══ Belgeden Alıntı ══
Ben oldum olası cebir ve problem çözmeyi beceremedim, Bolu’daki yazılı sınav da matematik sorularını yapamamıştım. Tabi ki Koleje’de giremeyecektim. 3 yıldızlı biri gelip kağıdımı aldı evirdi çevirdi, “Hepsini yapmışsın, şu matematik sorularını neden yapmadın” diye sorunca, “Ben matematikten iyi değilim, orta okulu abim sayesinde bitirdim” dedim. Kendisi sınıfı dolaşırken her uğrayışında bir soruyu cevaplattırdı ve kağıdı verdim. Sonradan öğrendiğime göre Bolu Emniyet Müdürlüğü 3. Şube Şefi Başkomiser Cafer CAMBAZ imiş. Allah selamet versin çok büyük iyiliğini gördüm. Daima minnet ve şükranla anarım. Meslekte iyi ilişkilerimiz olmuştur.
═══
══ Derlenen Kayıtlar ══
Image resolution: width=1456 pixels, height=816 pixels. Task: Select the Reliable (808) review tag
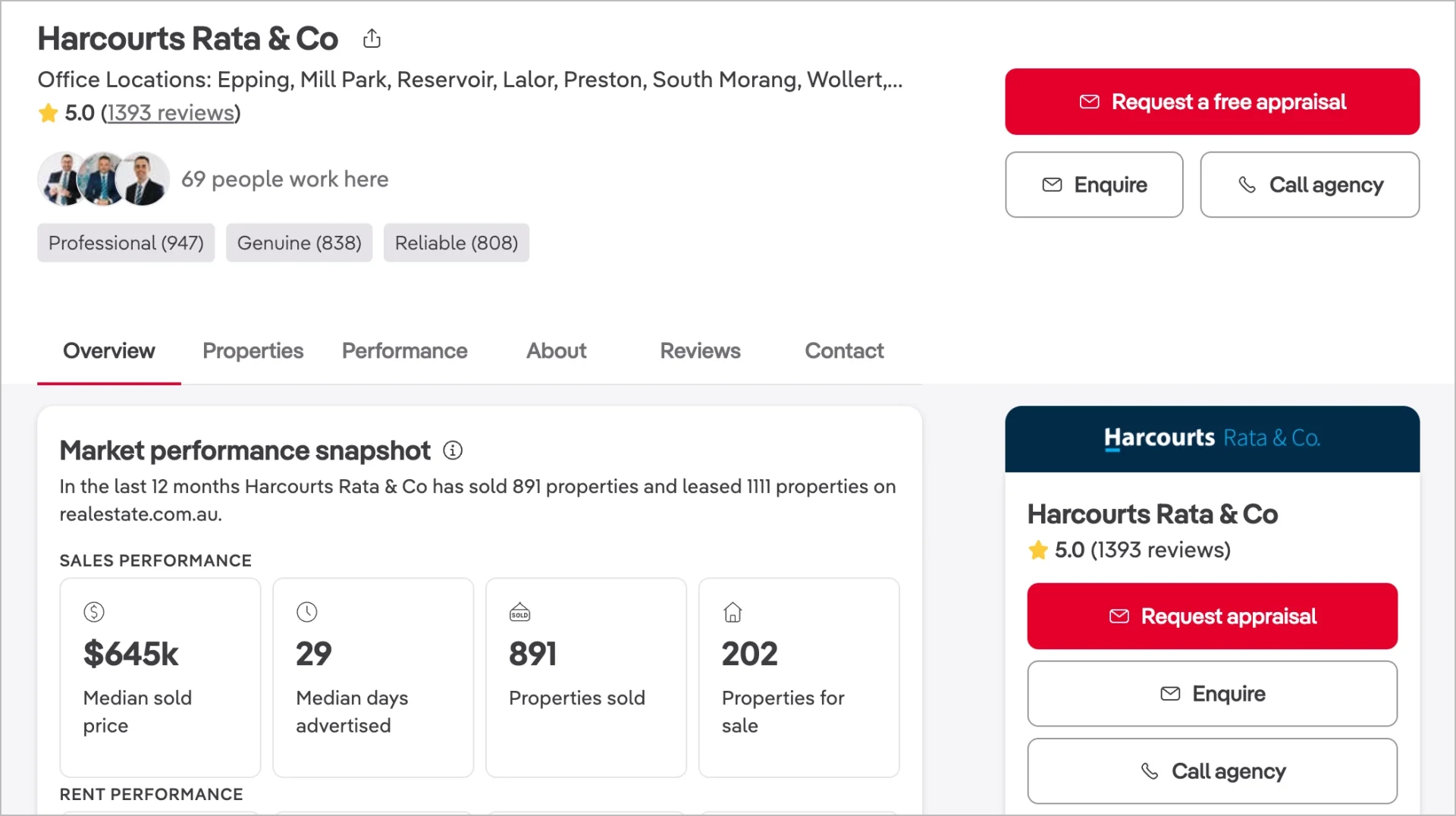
═══
══ Derlenen Kayıtlar ══
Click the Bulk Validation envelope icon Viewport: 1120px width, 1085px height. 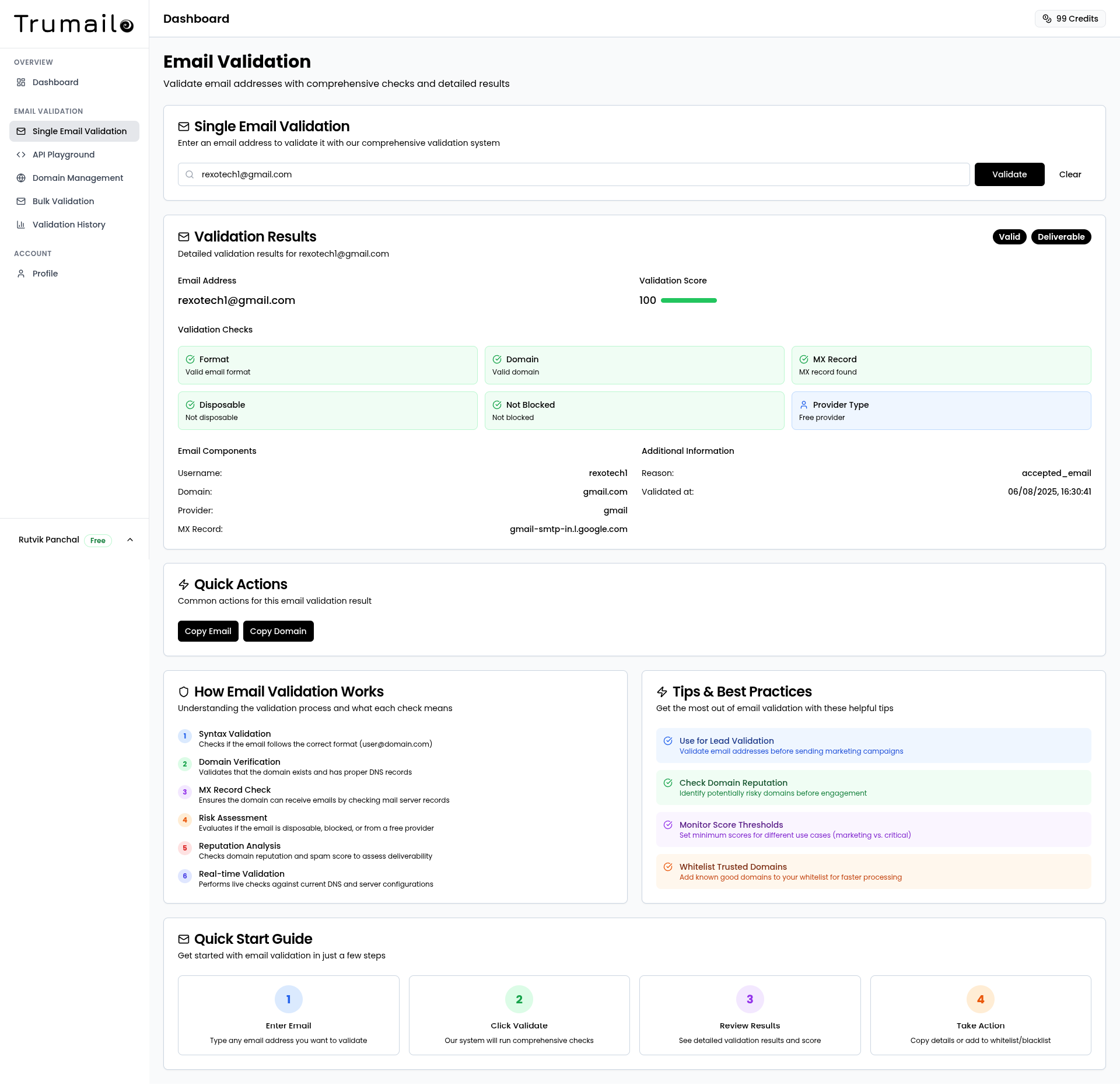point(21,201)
═══
Sorulanlar:
**1.** Sınav anısında geçen "Sonradan öğrendiğime göre Bolu Emniyet Müdürlüğü 3. Şube Şefi Başkomiser Cafer CAMBAZ imiş." cümlesini İngilizceye çeviriniz.
**2.** Sınav anısının "Ben oldum olası" ile "iyi ilişkilerimiz olmuştur." arasındaki bölümünü, bu ifadeler de dahil olmak üzere aynen yineleyiniz.
**3.** Sınav anısını bıraktığı yerden sürdürünüz.

Beklenen Cevaplar:
**1.** As I later learned, he was Chief Superintendent Cafer CAMBAZ, Head of the 3rd Branch of the Bolu Police Department.

**2.**
Ben oldum olası cebir ve problem çözmeyi beceremedim, Bolu’daki yazılı sınav da matematik sorularını yapamamıştım. Tabi ki Koleje’de giremeyecektim. 3 yıldızlı biri gelip kağıdımı aldı evirdi çevirdi, “Hepsini yapmışsın, şu matematik sorularını neden yapmadın” diye sorunca, “Ben matematikten iyi değilim, orta okulu abim sayesinde bitirdim” dedim. Kendisi sınıfı dolaşırken her uğrayışında bir soruyu cevaplattırdı ve kağıdı verdim. Sonradan öğrendiğime göre Bolu Emniyet Müdürlüğü 3. Şube Şefi Başkomiser Cafer CAMBAZ imiş. Allah selamet versin çok büyük iyiliğini gördüm. Daima minnet ve şükranla anarım. Meslekte iyi ilişkilerimiz olmuştur.

**3.**
Abim öğretmen okulundan çağırılmış, ben Düzce lisesine kaydolmuştum. Hiç sigara içmediğim halde, müdür yardımcısı tuvalette elinde sopa ile sigara içtim gerekçesiyle enseme şiddetli sopa darbesi indirince bende can havli ile kasığına tekme atarak okuldan kaçtım. Tabi ki bunun mazereti olamazdı. Babama anlatmak imkansızdı, evden kaçıp bir yerlerde fırıncılık gibi işçilik yapmalıydım. Bu düşüncelerle dalgın dalgın köy yoluna yönelmiştim. Mektuplarımızın geldiği bakkal EYÜP amca seslendi. “Kemal sana 3-4 gün evvel bir mektup geldi, mühim olmalı” dedi ve zarfı verdi. Bismillahla açtım sarı zarftan çıkan kağıtta, Bolu’daki yazılı sınavı kazandığım Eylül ayının …. Gününde Ankara-Anıttepe’deki Polis Koleji’nde hazır olmam yazılıydı. Allahım ne sıkıntılı anımda ne mutlu haber.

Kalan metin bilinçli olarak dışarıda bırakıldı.